## EXERCISE DATA

+-------+

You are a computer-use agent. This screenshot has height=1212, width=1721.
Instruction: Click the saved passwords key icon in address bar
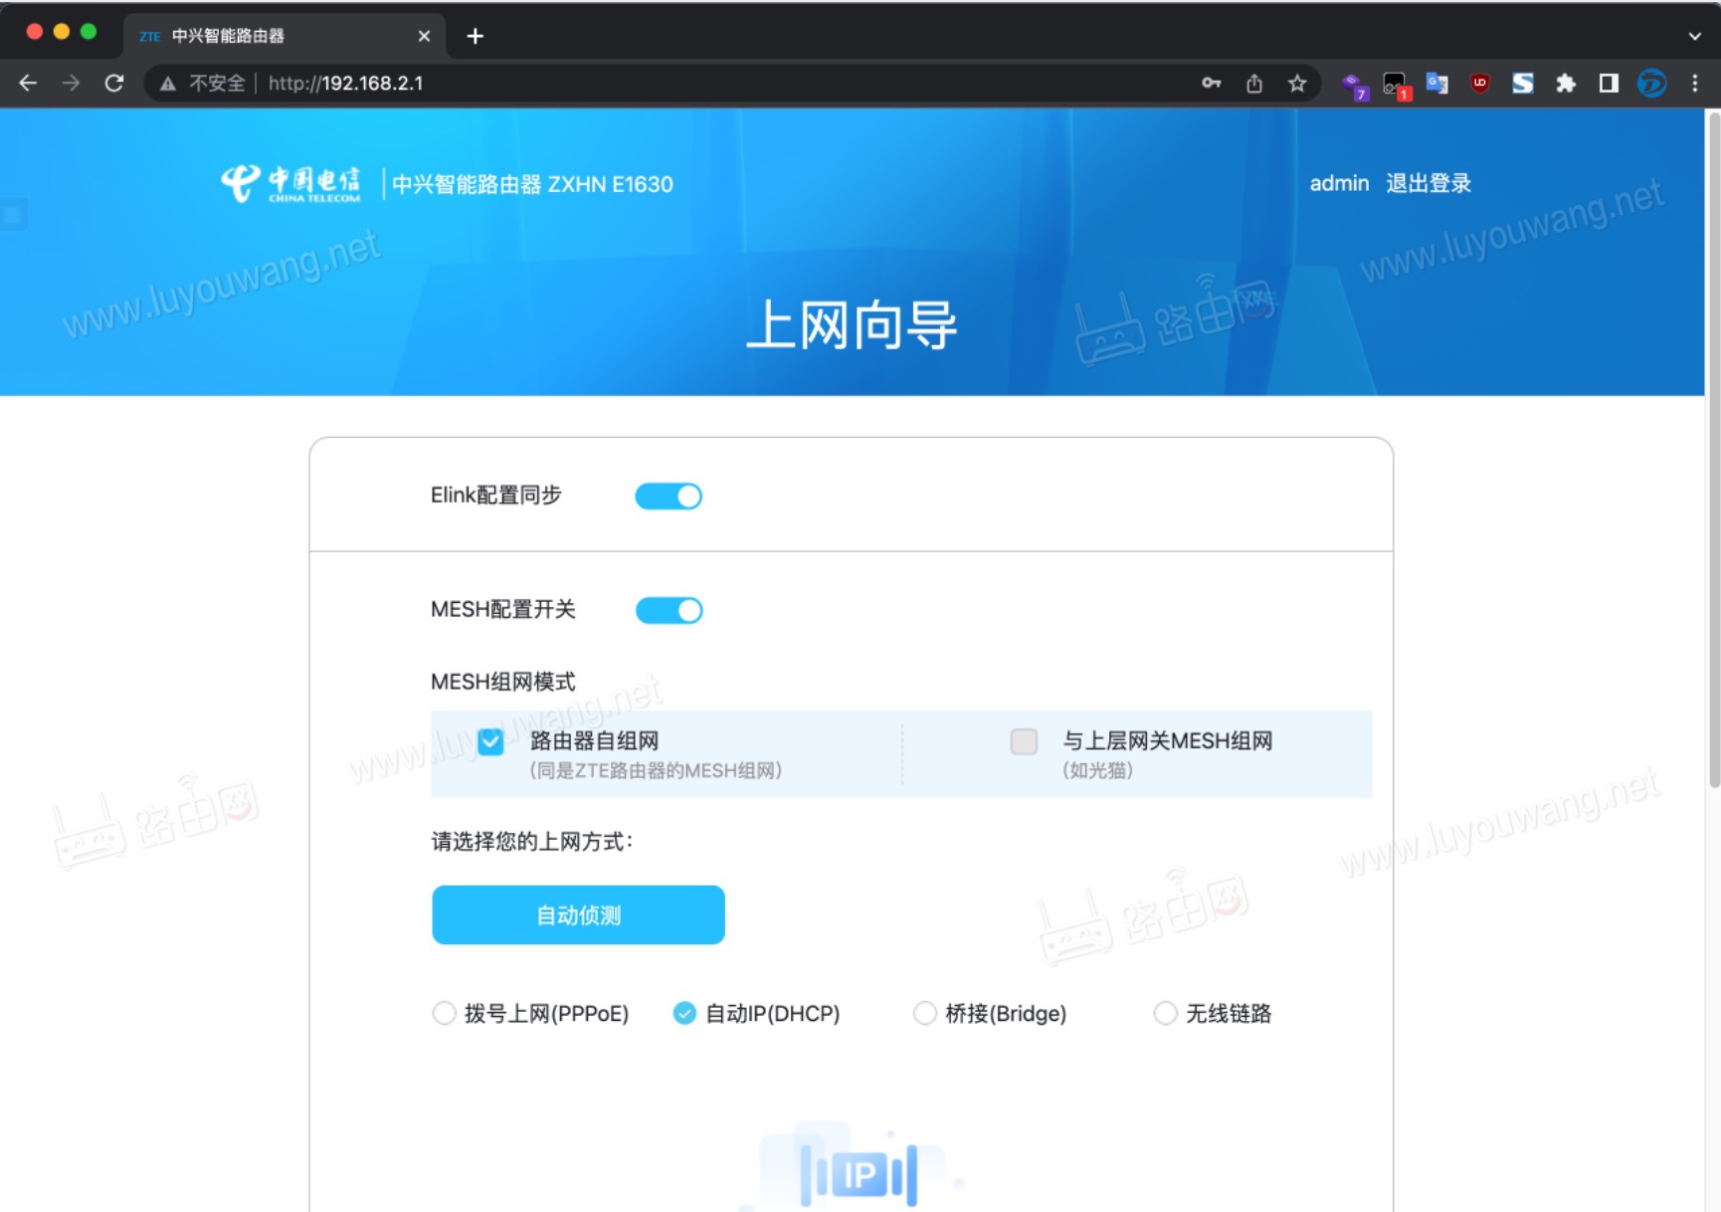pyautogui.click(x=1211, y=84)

+-------+

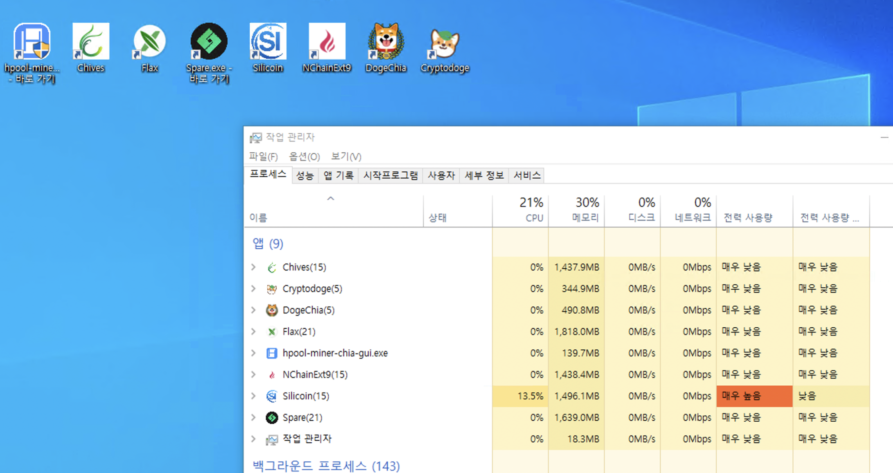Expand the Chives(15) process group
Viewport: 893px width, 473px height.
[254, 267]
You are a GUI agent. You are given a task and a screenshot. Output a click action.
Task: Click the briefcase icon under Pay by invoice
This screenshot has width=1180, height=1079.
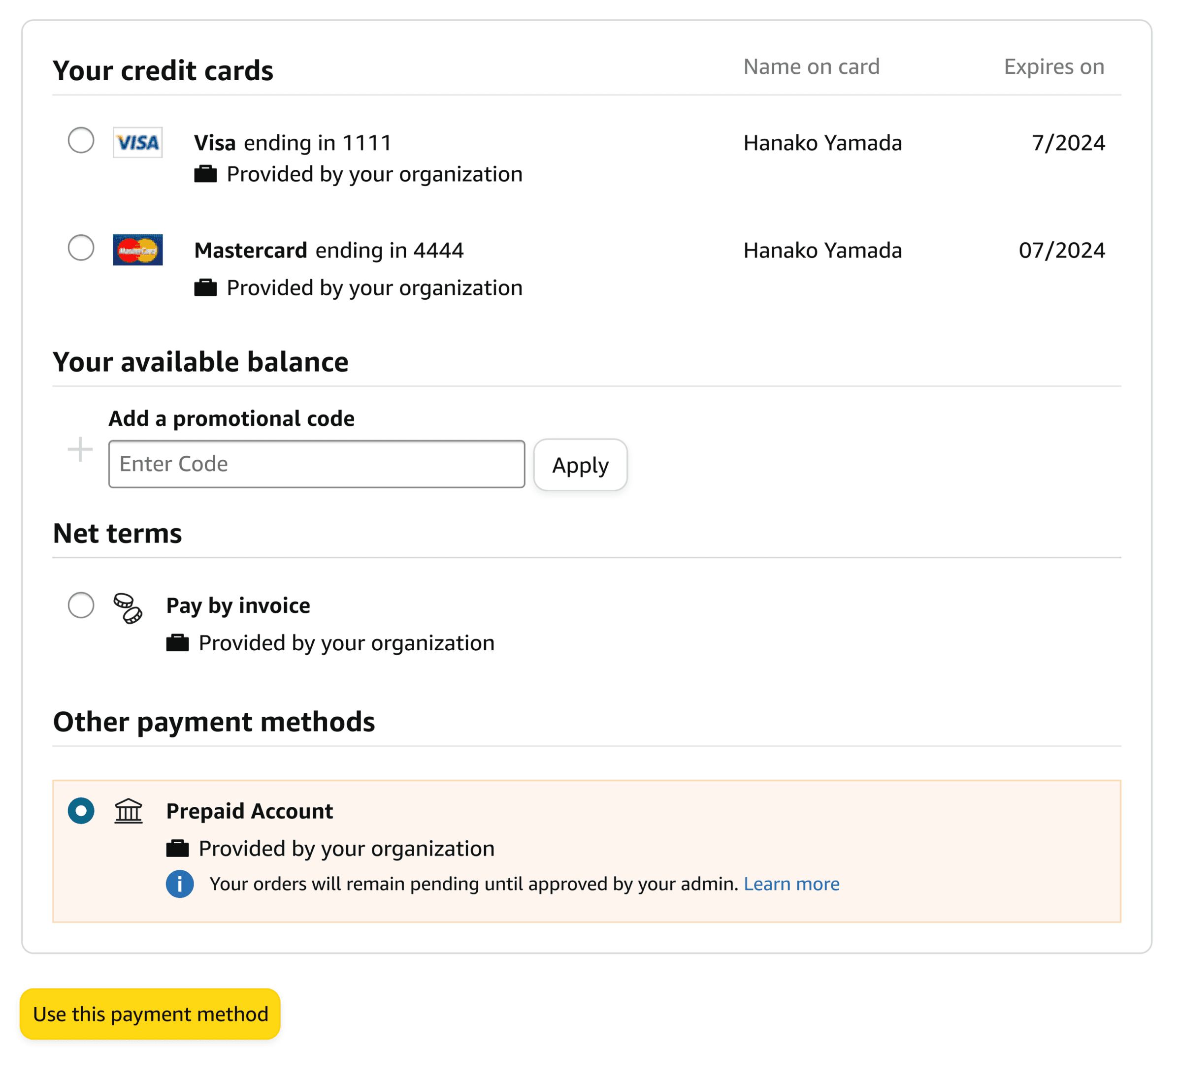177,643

+-------+

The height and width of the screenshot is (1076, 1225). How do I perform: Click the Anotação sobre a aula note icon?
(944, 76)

+-------+

## THE TASK
Please state how many lines in the entries above include the word "agent", giving only the number.

## RESPONSE AREA
2